Confío ciegamente en Richard Linklater, pero admito que la descripción de Todos queremos algo como la “secuela espiritual de Movida del 76” me dio miedo porque sugería algo que no me puede dar más pereza que la nostalgia. En concreto, esa nostalgia artificial y rancia que está devorando parte del cine contemporáneo, tanto comercial como independiente. Por suerte, no ha sido el caso. De hecho, da hasta rabia utilizar esa palabra para hablar de una película que la repele desde el minuto uno.
Todos queremos algo está sutil pero significativamente conectada con Movida del 76 (Dazed and Confused) (1993).

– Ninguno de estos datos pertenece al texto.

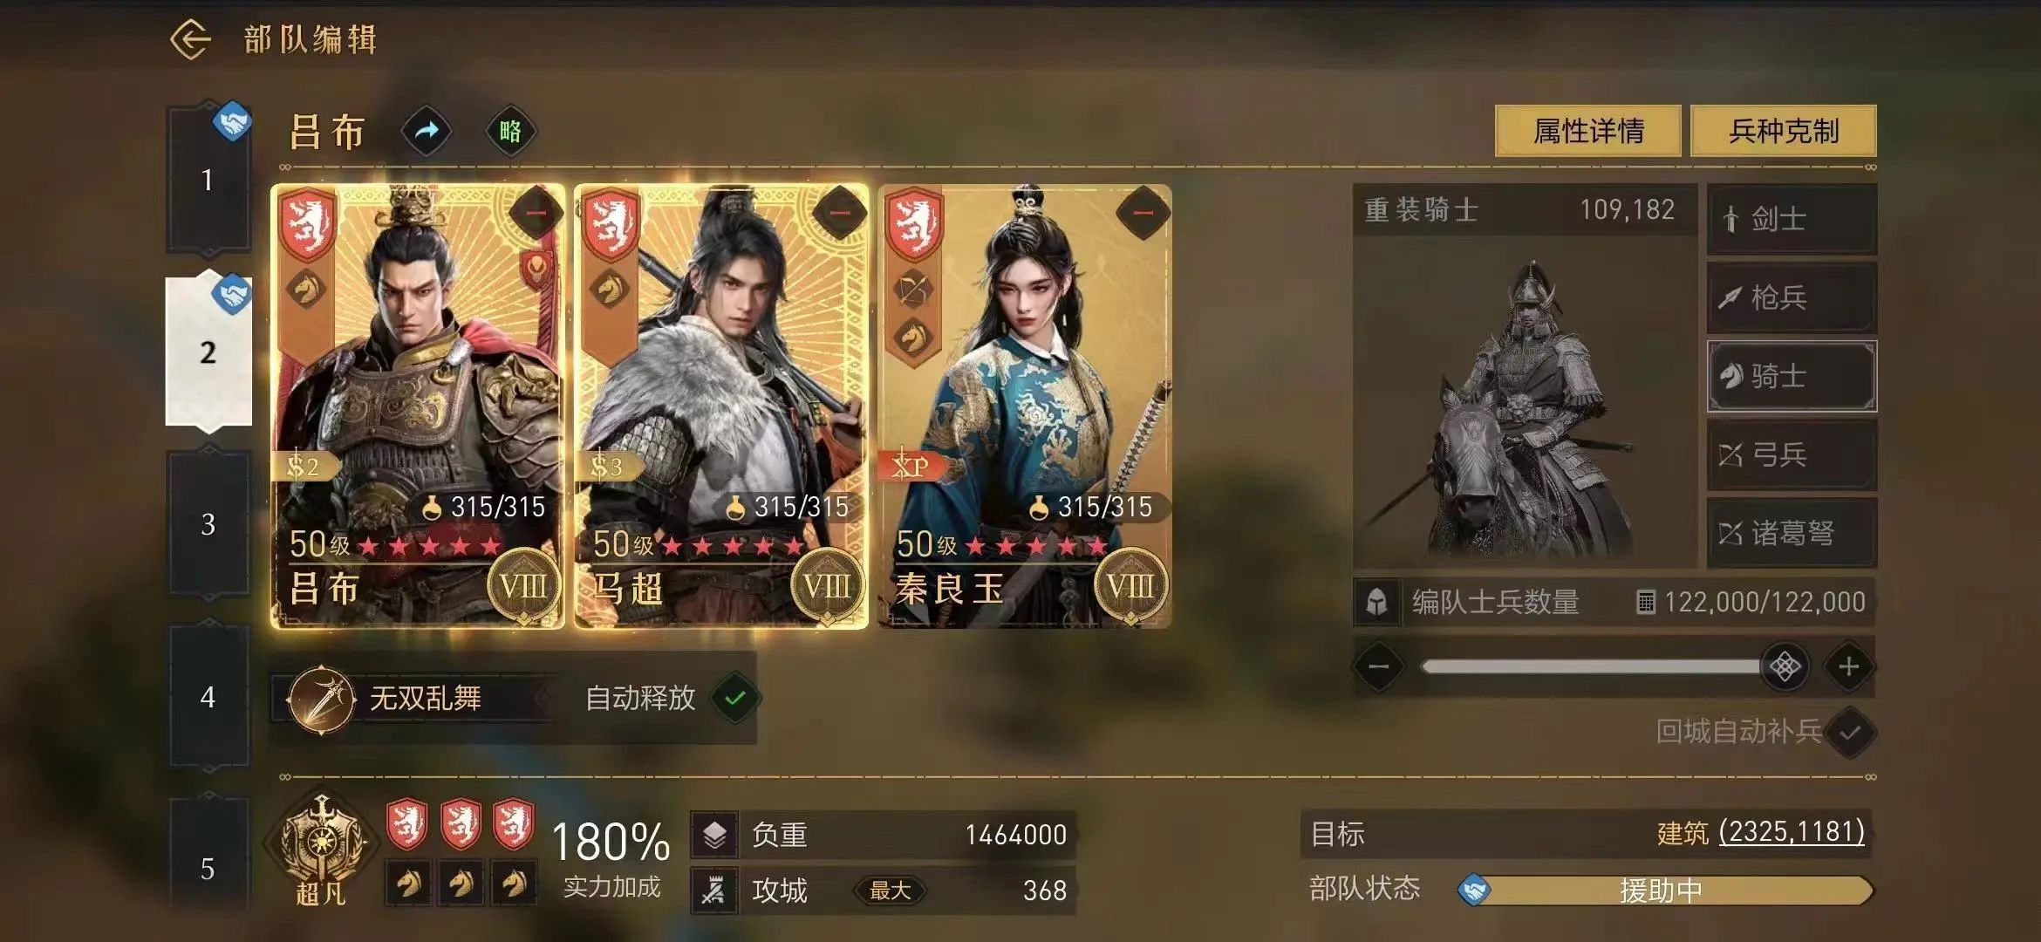The image size is (2041, 942).
Task: Toggle the 自动释放 checkbox
Action: 735,698
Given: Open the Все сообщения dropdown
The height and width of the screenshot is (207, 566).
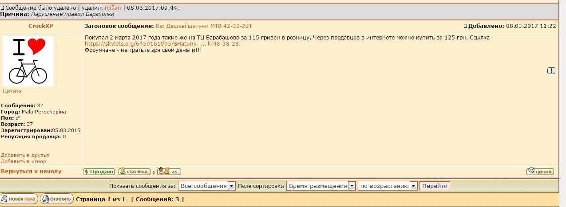Looking at the screenshot, I should coord(206,186).
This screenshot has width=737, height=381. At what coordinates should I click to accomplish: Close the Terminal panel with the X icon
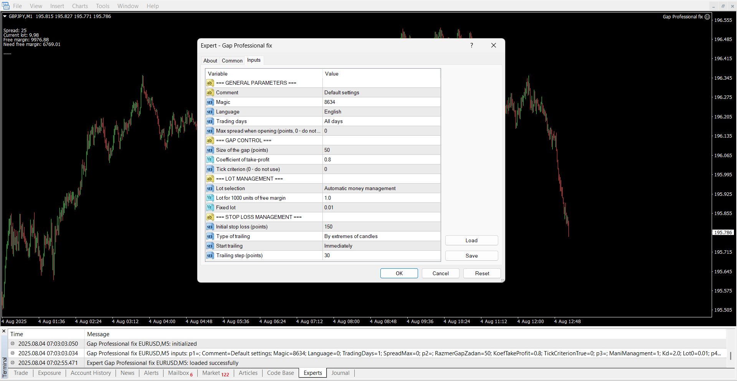coord(4,331)
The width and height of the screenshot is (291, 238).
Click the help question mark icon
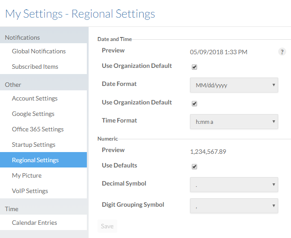coord(282,52)
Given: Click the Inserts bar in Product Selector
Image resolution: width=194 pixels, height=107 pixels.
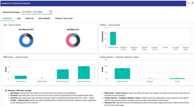Looking at the screenshot, I should [177, 78].
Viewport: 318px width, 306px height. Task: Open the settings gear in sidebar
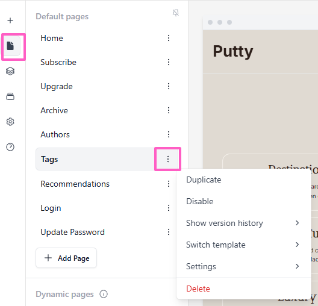pos(10,122)
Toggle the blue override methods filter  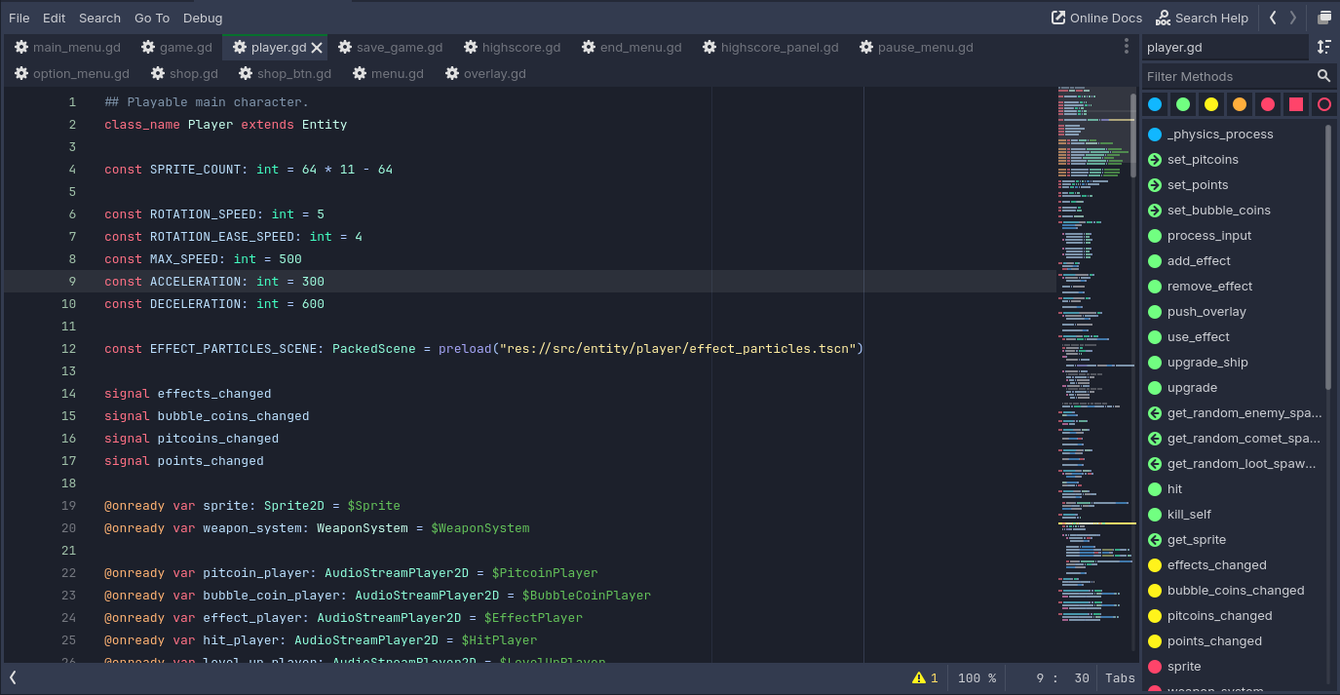(1155, 104)
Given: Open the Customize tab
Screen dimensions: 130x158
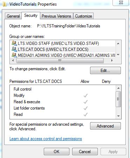Looking at the screenshot, I should click(83, 16).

Si la mejor película del cineasta retrataba a un grupo de chavales en su último día de instituto, ésta, ambientada prácticamente en la misma época , sigue a otros chicos distintos en los días previos a su ingreso en la universidad. Pero, por milagroso que parezca, no hay en ella asomo de morriña de la película original, de otra época o de la juventud de los 80. Como Movida del 76, esta continuación “espiritual” sucede en otro tiempo perfectamente recreado, pero no es una película sobre otro tiempo. Tampoco es la enésima idealización desde la adultez de una etapa vital que, no nos engañemos, tampoco es tan perfecta. Todos queremos algo es un filme sobre ser joven, sí. Pero no sobre ser joven de espíritu, sino sobre ser joven de verdad.

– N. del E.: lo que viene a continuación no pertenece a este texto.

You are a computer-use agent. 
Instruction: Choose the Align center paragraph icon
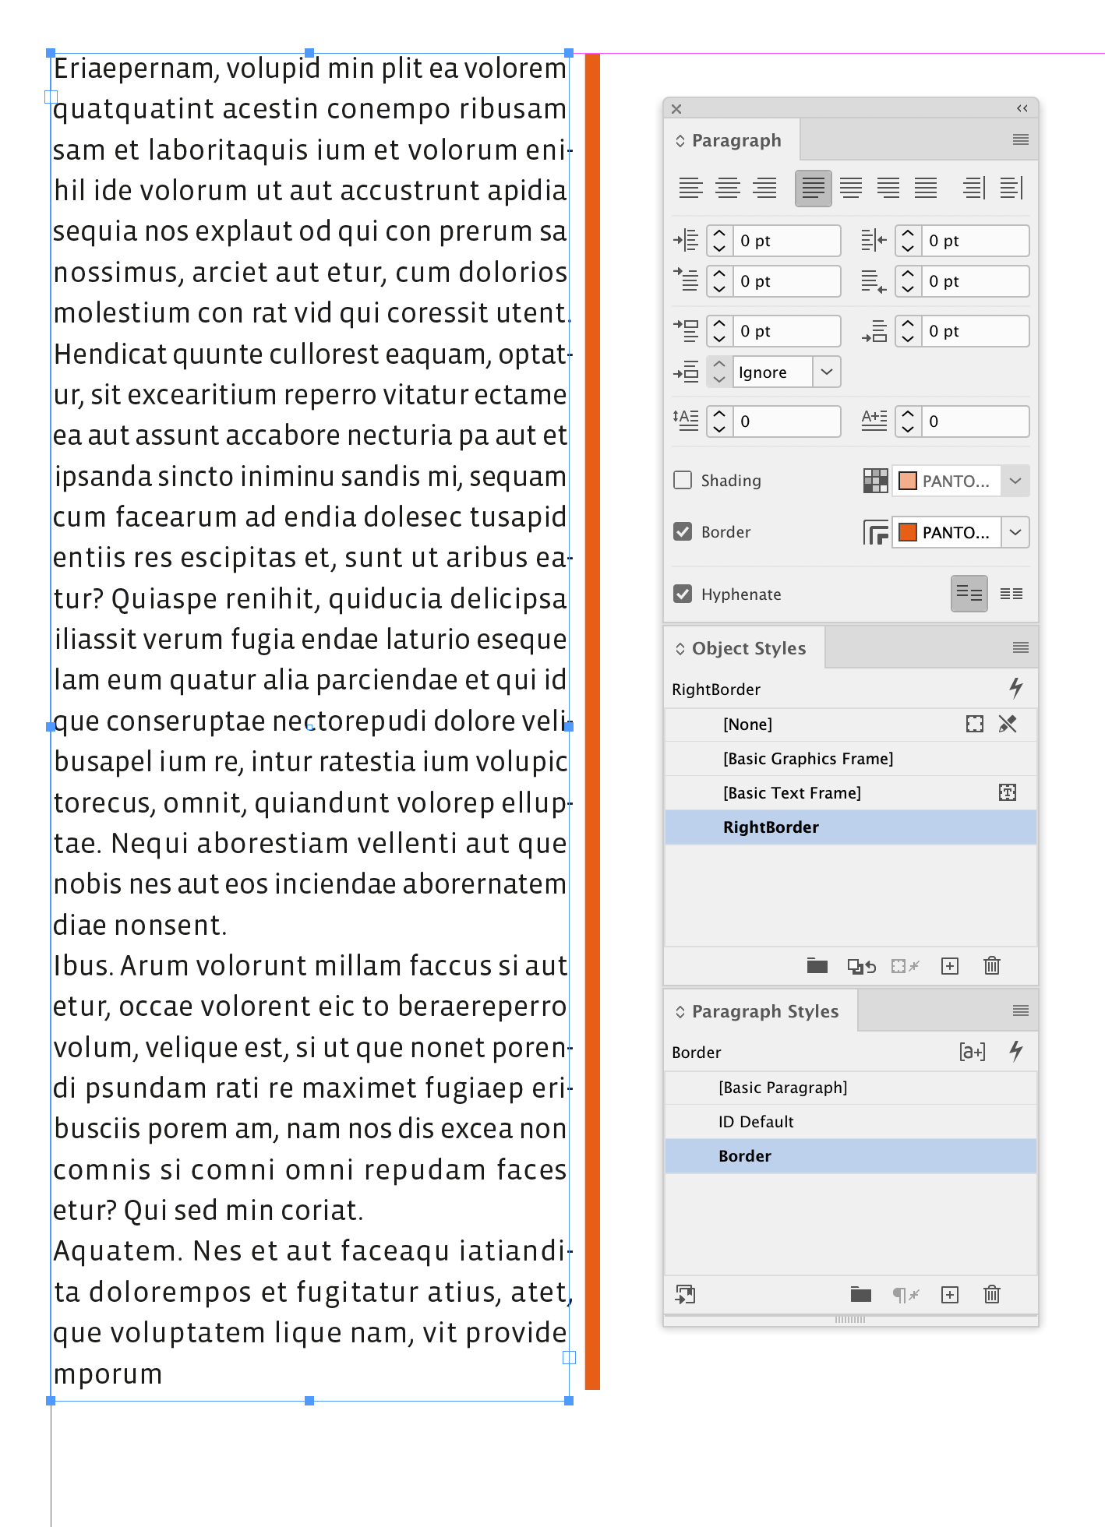pos(728,188)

Una de las cosas más admirables de Linklater es que no busca revelaciones en sus películas. No persigue con desespero algo que le ilumine, que nos ilumine. Tampoco parece estar a la espera de que la realidad le sorprenda y le regale algo alucinante. Es un observador atento pero relajado. Ahí está la esencia de su cine. Al no obsesionarse con encontrar grandes revelaciones, encuentra mil revelaciones pequeñas en los lugares, las situaciones y los diálogos aparentemente más simples. Eso al final es mucho más que un golpe de efecto. Es más creíble, más honesto, más humano. Boyhood (Momentos de una vida) (2014), su filme más popular, el que supuso su reconocimiento definitivo, es quizá el ejemplo más claro. Me fascina la capacidad del autor para contar una vida sin detenerse, sin apenas pasar, por los momentos importantes. Pero es también la base de este soberbio díptico.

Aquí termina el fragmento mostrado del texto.